Of course burning your skin is not healthy and can lead to DNA damage which in turn invites the production of cancer to those areas, but there are a number of factors involved, including nutrition and vitamin intake that play a huge role.
A vitamin D deficiency, for example, is a breeding ground for any health issue and so getting enough sun is important. Here are some quick pointers to how you can secure your vitamin D dosage without being at risk of overexposing yourself:
Protect yourself naturally: Look for sunscreens that contain zinc and titanium minerals and use them only when absolutely necessary. It is not necessary that you wear sunscreen every time you are out in the sun. Sunscreen blocks your body’s ability to absorb any vitamin D from sunlight. So if you plan on being outside for a short period of time, skip the sunscreen and feed your body the vitamin D that will keep it healthy.
Avoid toxic chemicals: The two active ingredients to avoid are Retinyl Palmitate and Oxybenzone. Retinyl Palmitate is a form of topical vitamin A used in sunscreens. However, when exposed to sunlight for long periods of time, it has been found to increase the development of skin lesions and tumors. While Oxybenzone is a chemical that can cause hormone disruption and cell damage.
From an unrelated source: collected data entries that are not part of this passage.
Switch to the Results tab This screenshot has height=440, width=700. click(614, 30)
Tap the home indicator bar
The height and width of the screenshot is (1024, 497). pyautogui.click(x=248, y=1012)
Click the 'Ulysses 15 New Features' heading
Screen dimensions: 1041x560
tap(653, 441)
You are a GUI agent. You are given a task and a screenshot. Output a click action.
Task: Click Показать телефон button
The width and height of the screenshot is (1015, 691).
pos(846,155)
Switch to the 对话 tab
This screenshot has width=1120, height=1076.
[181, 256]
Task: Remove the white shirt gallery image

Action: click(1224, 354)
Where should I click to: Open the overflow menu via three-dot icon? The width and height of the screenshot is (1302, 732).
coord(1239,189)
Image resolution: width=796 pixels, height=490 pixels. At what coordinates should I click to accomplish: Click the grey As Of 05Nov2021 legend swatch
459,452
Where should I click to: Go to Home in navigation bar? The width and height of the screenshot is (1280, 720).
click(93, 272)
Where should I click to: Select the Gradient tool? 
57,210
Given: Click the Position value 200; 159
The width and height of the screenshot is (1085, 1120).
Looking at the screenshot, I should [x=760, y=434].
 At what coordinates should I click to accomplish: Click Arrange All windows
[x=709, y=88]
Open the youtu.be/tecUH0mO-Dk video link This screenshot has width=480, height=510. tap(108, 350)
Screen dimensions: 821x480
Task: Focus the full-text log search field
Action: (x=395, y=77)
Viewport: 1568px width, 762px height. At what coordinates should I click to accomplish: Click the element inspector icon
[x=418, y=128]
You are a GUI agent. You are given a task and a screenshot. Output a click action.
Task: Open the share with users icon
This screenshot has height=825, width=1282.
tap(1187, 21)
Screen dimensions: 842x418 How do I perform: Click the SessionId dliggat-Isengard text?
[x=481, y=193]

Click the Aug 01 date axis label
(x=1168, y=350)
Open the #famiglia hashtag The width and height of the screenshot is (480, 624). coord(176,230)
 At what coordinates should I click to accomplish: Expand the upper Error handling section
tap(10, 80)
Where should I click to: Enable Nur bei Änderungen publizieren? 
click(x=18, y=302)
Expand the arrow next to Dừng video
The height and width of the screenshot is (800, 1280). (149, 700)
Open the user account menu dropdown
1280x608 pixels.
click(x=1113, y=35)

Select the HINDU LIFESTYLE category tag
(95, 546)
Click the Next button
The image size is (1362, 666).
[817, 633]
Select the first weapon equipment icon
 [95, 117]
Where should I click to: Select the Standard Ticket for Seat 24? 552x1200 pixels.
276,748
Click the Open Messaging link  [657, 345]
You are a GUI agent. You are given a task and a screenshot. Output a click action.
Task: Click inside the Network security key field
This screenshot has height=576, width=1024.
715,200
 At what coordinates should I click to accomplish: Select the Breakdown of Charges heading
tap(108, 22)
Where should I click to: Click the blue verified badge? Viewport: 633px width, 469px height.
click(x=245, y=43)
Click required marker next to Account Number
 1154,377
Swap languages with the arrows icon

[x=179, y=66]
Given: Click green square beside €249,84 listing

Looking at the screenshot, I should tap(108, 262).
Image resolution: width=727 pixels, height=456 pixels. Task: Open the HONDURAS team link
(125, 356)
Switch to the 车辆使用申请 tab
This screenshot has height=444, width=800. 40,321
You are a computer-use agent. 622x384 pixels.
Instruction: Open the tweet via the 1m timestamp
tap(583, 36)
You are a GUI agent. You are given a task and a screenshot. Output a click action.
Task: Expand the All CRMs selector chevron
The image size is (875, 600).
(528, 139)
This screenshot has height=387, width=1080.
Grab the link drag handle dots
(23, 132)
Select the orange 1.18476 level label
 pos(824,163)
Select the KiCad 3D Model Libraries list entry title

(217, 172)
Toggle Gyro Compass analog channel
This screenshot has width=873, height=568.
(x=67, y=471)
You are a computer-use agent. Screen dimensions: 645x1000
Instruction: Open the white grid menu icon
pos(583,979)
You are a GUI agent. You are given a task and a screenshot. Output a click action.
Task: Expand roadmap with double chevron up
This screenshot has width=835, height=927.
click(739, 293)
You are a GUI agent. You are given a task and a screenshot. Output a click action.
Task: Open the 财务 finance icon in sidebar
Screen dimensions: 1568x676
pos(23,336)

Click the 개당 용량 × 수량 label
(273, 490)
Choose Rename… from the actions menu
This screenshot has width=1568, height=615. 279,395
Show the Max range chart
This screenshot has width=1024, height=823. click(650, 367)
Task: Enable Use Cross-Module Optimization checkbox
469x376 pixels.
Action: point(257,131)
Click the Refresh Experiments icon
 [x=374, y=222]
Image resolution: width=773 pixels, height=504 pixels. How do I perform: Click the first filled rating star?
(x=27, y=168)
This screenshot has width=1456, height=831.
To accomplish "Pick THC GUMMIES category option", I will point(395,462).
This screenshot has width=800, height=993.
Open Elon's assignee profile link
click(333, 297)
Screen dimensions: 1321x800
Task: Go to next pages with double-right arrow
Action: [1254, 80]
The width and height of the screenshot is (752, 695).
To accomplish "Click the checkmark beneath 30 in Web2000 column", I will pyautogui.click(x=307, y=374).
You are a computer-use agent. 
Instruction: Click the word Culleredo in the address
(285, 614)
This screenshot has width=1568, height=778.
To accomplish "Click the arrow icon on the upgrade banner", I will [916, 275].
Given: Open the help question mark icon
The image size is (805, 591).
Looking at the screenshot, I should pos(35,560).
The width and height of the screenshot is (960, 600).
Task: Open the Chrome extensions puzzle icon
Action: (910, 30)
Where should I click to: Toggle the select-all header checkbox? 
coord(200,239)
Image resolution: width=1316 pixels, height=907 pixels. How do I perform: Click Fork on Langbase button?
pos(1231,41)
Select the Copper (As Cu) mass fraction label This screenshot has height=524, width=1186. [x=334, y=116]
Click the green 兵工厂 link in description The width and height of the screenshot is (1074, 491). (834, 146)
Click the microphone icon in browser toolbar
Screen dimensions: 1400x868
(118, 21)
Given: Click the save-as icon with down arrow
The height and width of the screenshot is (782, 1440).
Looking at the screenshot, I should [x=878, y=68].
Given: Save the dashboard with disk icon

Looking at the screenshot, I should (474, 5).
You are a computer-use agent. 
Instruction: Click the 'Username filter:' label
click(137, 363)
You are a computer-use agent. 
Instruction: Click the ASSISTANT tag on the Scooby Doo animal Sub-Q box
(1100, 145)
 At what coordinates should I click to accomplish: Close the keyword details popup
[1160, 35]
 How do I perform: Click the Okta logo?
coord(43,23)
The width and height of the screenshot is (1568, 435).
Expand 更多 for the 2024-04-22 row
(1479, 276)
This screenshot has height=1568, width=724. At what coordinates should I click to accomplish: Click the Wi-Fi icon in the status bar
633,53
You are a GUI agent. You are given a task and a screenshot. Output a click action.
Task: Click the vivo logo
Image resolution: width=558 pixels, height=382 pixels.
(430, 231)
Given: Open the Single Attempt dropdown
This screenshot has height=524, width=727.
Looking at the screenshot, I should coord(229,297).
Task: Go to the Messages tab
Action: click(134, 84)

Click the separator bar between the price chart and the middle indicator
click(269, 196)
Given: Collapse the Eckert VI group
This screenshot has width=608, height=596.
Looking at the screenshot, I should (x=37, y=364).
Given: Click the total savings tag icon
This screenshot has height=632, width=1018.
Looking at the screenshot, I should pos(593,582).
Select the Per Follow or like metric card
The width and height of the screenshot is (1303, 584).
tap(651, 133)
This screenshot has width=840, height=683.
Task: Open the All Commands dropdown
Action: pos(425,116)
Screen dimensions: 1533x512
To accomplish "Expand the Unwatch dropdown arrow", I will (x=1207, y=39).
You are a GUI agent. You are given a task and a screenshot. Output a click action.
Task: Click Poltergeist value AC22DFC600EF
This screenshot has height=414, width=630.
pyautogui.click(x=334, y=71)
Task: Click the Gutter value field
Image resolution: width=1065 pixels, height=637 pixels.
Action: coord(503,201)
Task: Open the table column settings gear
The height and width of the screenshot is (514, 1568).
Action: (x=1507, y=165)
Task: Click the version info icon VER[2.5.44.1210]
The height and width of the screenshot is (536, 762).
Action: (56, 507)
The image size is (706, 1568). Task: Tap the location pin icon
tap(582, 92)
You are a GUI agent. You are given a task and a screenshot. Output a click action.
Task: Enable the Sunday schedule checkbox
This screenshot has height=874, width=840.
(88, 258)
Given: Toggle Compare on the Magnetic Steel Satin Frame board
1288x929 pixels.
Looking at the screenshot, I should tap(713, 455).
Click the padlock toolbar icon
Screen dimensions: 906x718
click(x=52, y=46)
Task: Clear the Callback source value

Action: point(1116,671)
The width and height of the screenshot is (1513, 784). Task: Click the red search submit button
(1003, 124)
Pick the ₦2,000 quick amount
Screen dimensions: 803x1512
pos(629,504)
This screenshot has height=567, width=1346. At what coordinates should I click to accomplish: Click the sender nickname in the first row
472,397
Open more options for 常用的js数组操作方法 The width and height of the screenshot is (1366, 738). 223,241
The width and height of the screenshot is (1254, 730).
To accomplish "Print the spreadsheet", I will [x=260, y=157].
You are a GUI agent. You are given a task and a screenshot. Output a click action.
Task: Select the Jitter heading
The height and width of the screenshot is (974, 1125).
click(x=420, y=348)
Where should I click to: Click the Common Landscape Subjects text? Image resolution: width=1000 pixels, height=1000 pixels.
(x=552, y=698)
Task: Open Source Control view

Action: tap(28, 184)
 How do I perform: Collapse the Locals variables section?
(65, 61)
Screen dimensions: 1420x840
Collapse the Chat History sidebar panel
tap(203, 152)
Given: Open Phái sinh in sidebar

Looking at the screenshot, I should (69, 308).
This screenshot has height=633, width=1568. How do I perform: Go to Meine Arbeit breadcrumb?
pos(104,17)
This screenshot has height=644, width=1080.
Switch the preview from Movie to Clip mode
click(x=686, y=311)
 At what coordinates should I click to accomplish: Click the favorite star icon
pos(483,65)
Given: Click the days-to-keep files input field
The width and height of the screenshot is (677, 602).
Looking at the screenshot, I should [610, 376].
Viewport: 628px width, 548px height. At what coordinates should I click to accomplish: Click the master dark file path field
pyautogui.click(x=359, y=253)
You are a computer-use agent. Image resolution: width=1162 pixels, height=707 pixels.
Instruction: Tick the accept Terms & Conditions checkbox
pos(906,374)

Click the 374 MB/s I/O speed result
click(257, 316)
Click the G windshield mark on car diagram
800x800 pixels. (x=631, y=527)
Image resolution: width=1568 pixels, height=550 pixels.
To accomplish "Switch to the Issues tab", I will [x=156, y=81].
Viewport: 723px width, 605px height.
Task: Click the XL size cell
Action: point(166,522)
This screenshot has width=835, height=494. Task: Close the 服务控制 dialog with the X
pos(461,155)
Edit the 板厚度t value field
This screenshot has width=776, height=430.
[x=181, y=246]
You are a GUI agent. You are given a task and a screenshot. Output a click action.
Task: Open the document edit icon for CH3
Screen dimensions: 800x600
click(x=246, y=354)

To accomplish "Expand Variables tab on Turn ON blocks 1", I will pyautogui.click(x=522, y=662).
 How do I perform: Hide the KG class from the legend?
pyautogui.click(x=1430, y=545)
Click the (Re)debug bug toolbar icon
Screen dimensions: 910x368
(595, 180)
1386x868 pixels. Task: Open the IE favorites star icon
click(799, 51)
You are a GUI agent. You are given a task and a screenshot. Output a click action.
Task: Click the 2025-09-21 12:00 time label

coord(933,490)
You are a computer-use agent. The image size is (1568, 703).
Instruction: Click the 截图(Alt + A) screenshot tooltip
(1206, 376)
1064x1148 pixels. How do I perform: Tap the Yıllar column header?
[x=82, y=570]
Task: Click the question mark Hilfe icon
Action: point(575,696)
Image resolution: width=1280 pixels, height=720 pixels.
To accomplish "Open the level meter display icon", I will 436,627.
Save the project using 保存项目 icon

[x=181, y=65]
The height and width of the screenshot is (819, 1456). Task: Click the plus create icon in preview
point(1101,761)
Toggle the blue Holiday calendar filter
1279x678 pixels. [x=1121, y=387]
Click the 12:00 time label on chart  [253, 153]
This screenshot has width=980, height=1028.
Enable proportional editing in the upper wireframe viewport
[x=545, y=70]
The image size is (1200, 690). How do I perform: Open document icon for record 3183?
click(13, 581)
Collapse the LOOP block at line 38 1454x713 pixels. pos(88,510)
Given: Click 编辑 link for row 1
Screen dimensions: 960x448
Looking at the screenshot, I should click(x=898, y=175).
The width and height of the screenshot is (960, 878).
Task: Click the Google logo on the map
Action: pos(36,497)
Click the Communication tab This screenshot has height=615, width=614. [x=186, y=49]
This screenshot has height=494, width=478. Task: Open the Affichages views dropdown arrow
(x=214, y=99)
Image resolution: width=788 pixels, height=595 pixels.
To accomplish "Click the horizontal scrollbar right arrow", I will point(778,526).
Mother Nature’s solution: Coconut oil has been shown to provide a sun protection factor (SPF) of about 8 when it comes to sun protection. So although its protection isn’t very high, it’s the purest form of protection that can be applied directly to your skin. If you were to apply it often, it would not only offer sun protection, but it would also hydrate the skin making it less susceptible to burning. You may want to try combining natural sunscreens with coconut oil for protection.